### Work order 1:
List every club that appears under "Senior career" in the Hans Eijkenbroek profile.
### Work order 2:
Copy the stretch of the Hans Eijkenbroek profile from "Personal information" through "Sparta / 299 / (13)".

Passage START

Personal information
- Full name: Johannes Antonius Eijkenbroek
- Date of birth: 5 January 1940
- Place of birth: Schiedam, Netherlands
- Date of death: 17 August 2024 (aged 84)
- Place of death: Dirkshorn, Netherlands
- Height: 1.83 m (6 ft 0 in)
- Position: Midfielder

Senior career*
- Years: Team / Apps / (Gls)
- 1957–1963: Hermes DVS / 157 / (10)
- 1963–1973: Sparta / 299 / (13)
- 1973–1975: Willem II / 40 / (4)
- Total:  / 496 / (27)

International career
- 1967–1970: Netherlands / 18 / (0)

Managerial career
- 1982–1983: AZ '67
- 1983–1984: Roda JC
- 1987–1989: AZ
- 1989–1990: Haarlem

= Hans Eijkenbroek =

Dutch footballer and manager (1940–2024)

Johannes Antonius Eijkenbroek (5 January 1940 – 17 August 2024) was a Dutch football player and manager.

==Playing career==
===Club===
Born in Schiedam, he started his career at local side Hermes DVS and was scouted by Sparta Rotterdam legend Denis Neville in 1962. With Sparta he played in two KNVB Cup Finals, winning one. He was Sparta captain when goalkeeper Eddy Treijtel shot down a gull from a goal-kick during a derby match against Feyenoord in 1970. Eijkenbroek subsequently threw the bird off the pitch only for a Sparta employee to have it stuffed and put in either Sparta's or Feyenoord's club museum.

Nicknamed De Eijk, he also played for Willem II.

===International===
Eijkenbroek made his debut for the Netherlands in an April 1967 friendly match against Belgium and earned a total of 18 caps, scoring no goals. He skippered the Oranje 12 times. His final international was a January 1970 friendly against England.

==Managerial career==
Eijkenbroek played under manager Georg Keßler at Sparta and the national team, and later became his assistant at AZ '67, before taking the reins himself. He also managed Haarlem and Roda JC, where he was dismissed in November 1984. Between 1995 and 2013 he was part of the technical staff at FC Dordrecht, and he later stayed at the club as a volunteer, cleaning the toilets and dressing rooms.

==Death==
Eijkenbroek died on 17 August 2024, at the age of 84.

Passage END
Given data START

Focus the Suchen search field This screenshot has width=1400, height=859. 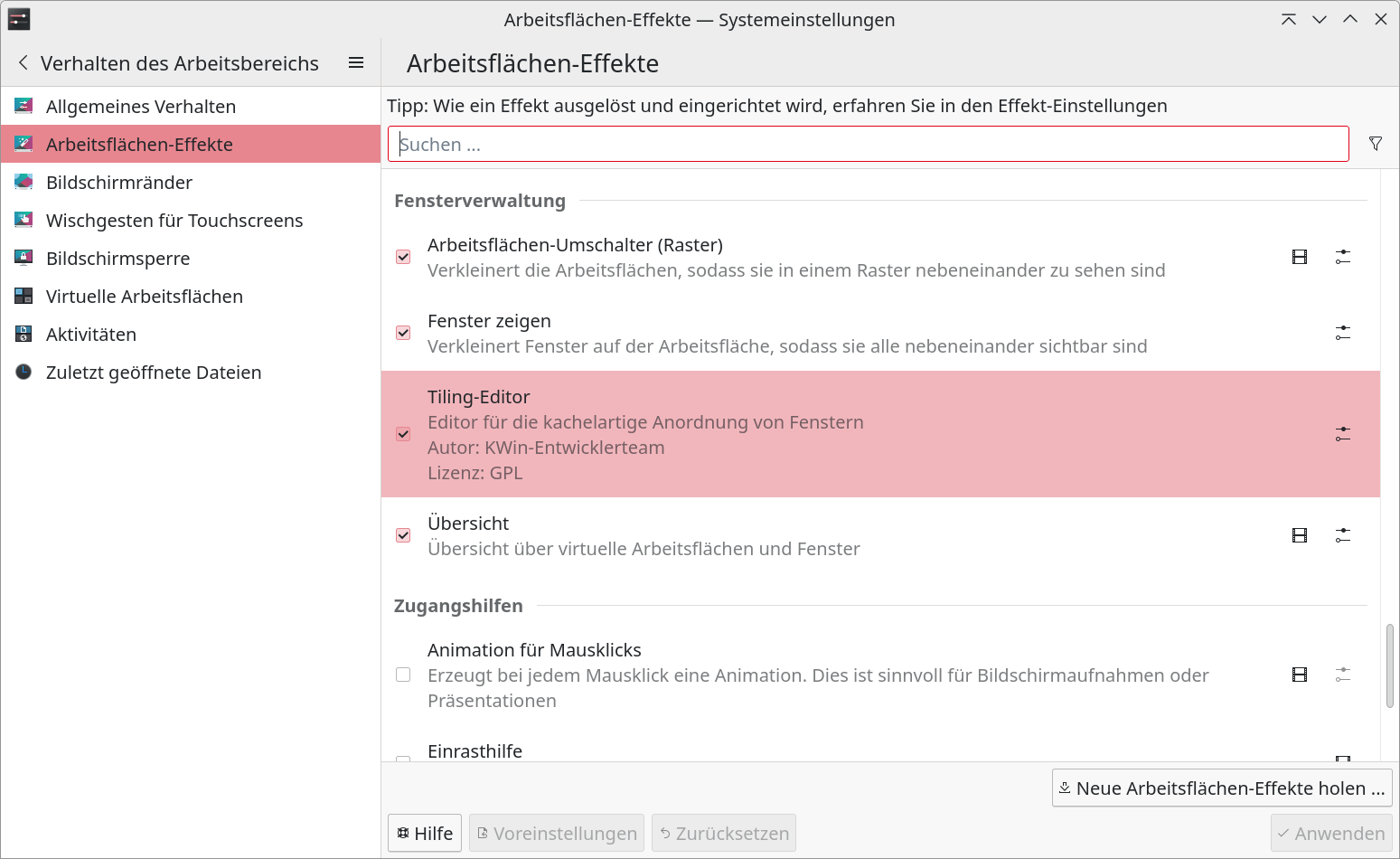tap(868, 145)
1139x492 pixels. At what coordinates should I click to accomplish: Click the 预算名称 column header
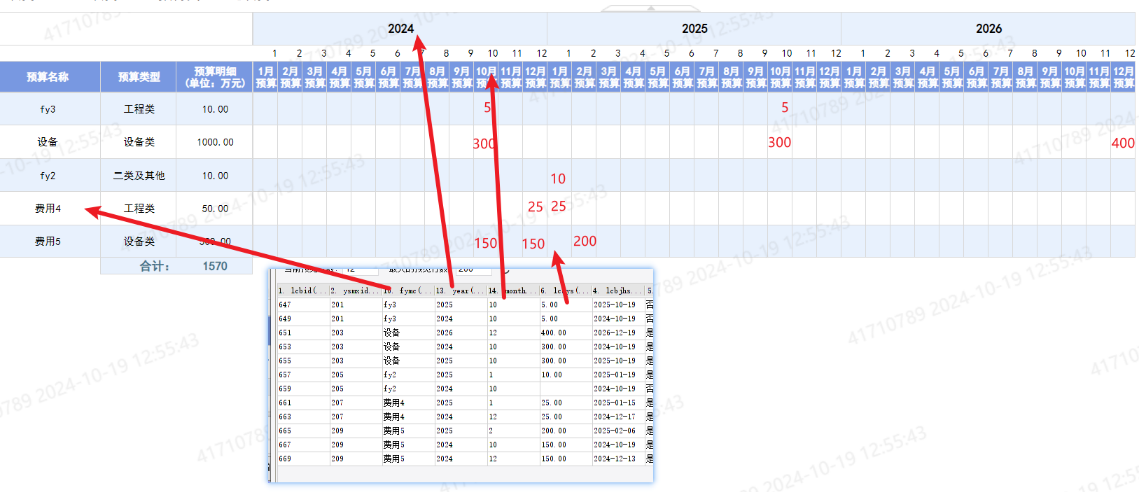click(x=49, y=76)
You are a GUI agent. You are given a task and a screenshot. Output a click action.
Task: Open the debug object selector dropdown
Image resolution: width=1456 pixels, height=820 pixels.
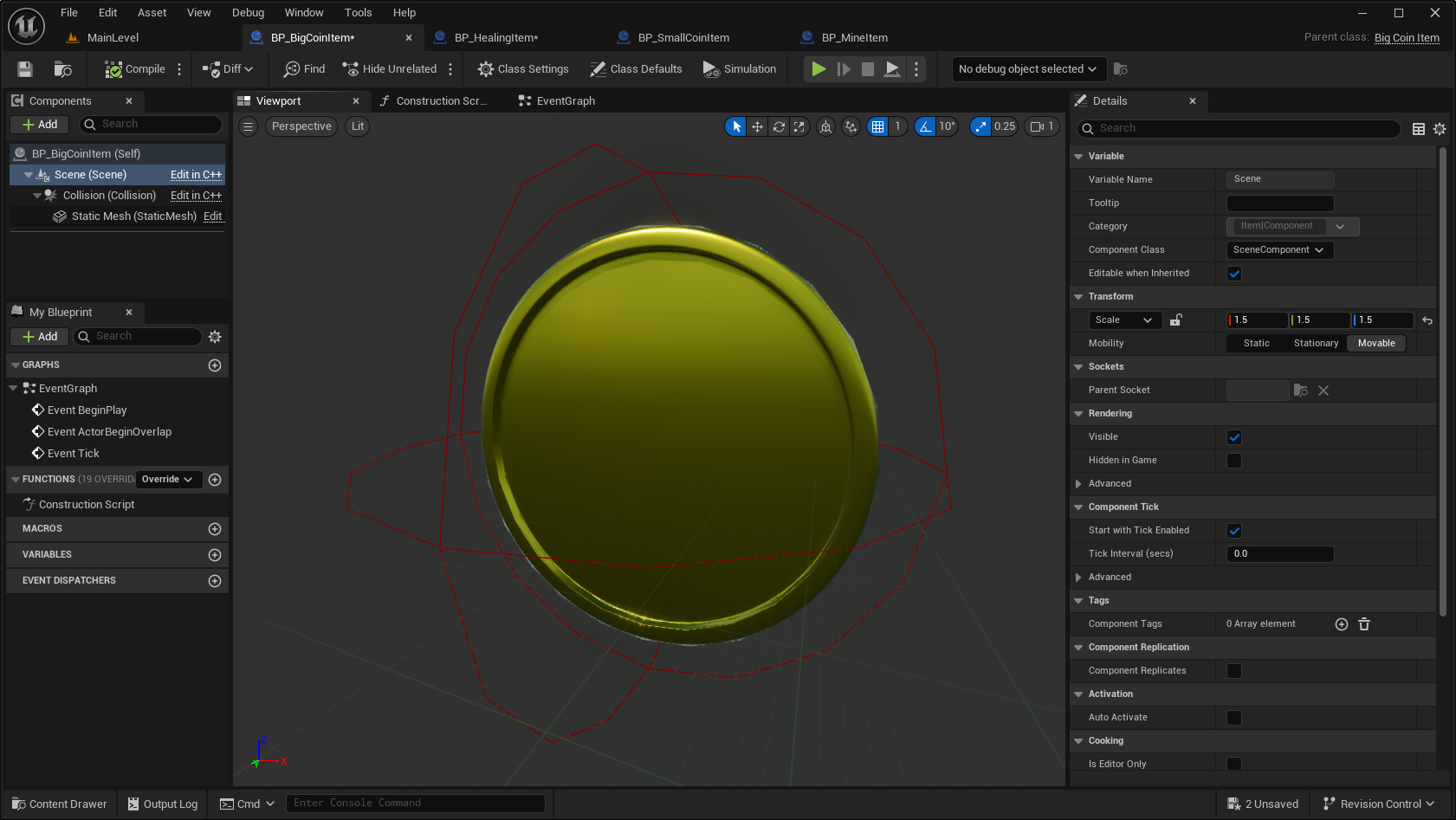pyautogui.click(x=1026, y=69)
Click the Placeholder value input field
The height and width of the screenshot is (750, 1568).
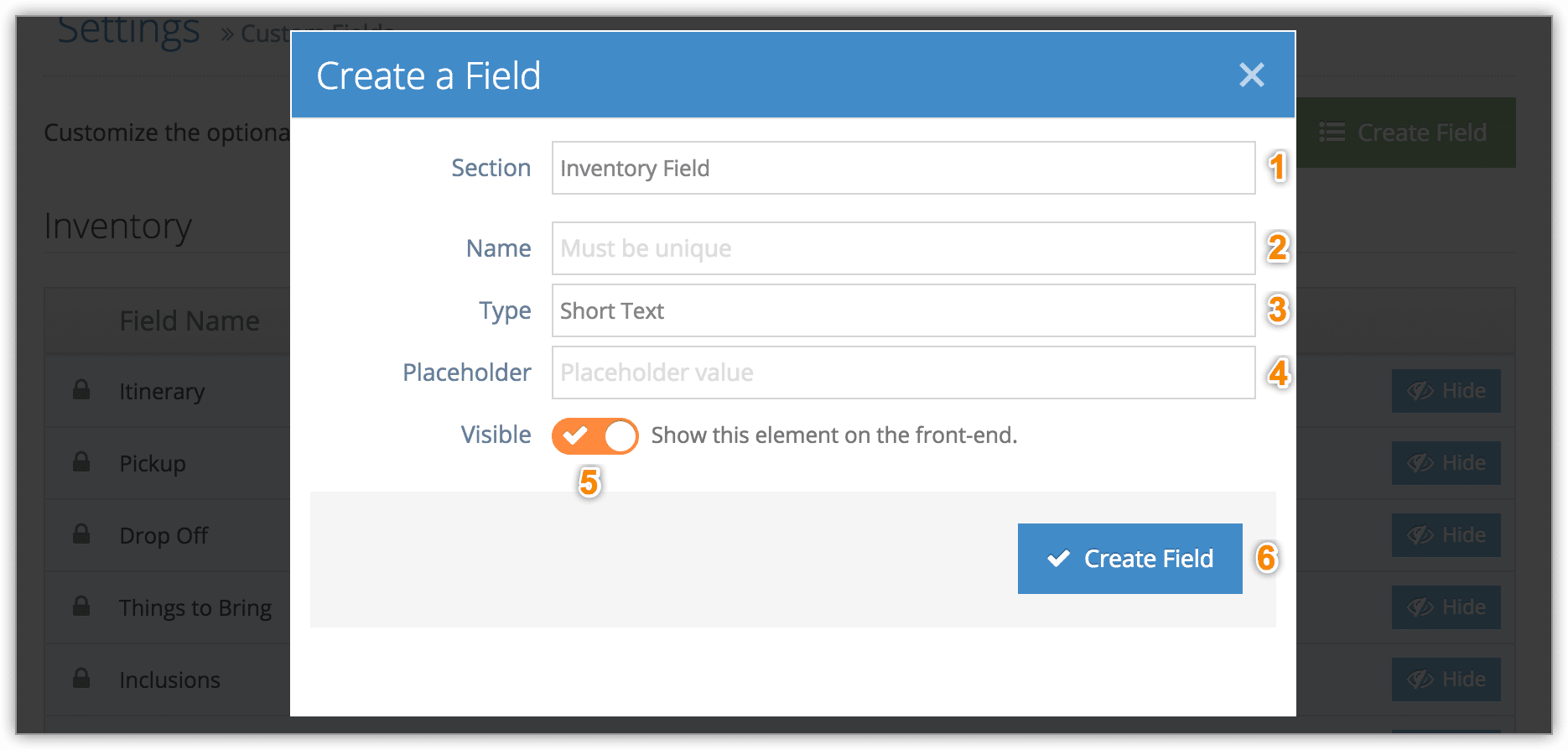903,372
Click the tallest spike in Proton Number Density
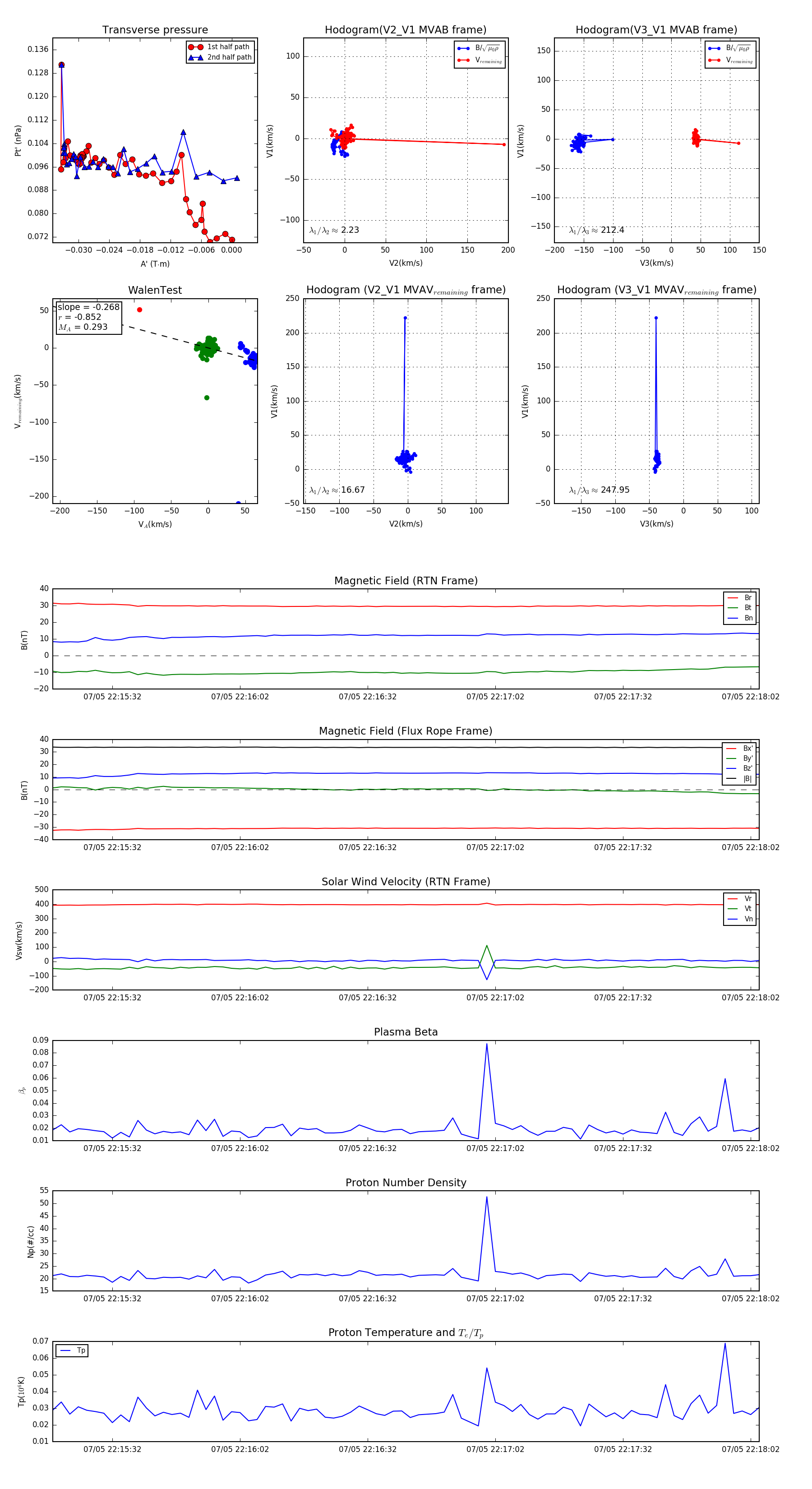The width and height of the screenshot is (812, 1489). (487, 1197)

Given data END

### Solution 1:
Hermes DVS, Sparta, Willem II

### Solution 2:
Personal information
- Full name: Johannes Antonius Eijkenbroek
- Date of birth: 5 January 1940
- Place of birth: Schiedam, Netherlands
- Date of death: 17 August 2024 (aged 84)
- Place of death: Dirkshorn, Netherlands
- Height: 1.83 m (6 ft 0 in)
- Position: Midfielder

Senior career*
- Years: Team / Apps / (Gls)
- 1957–1963: Hermes DVS / 157 / (10)
- 1963–1973: Sparta / 299 / (13)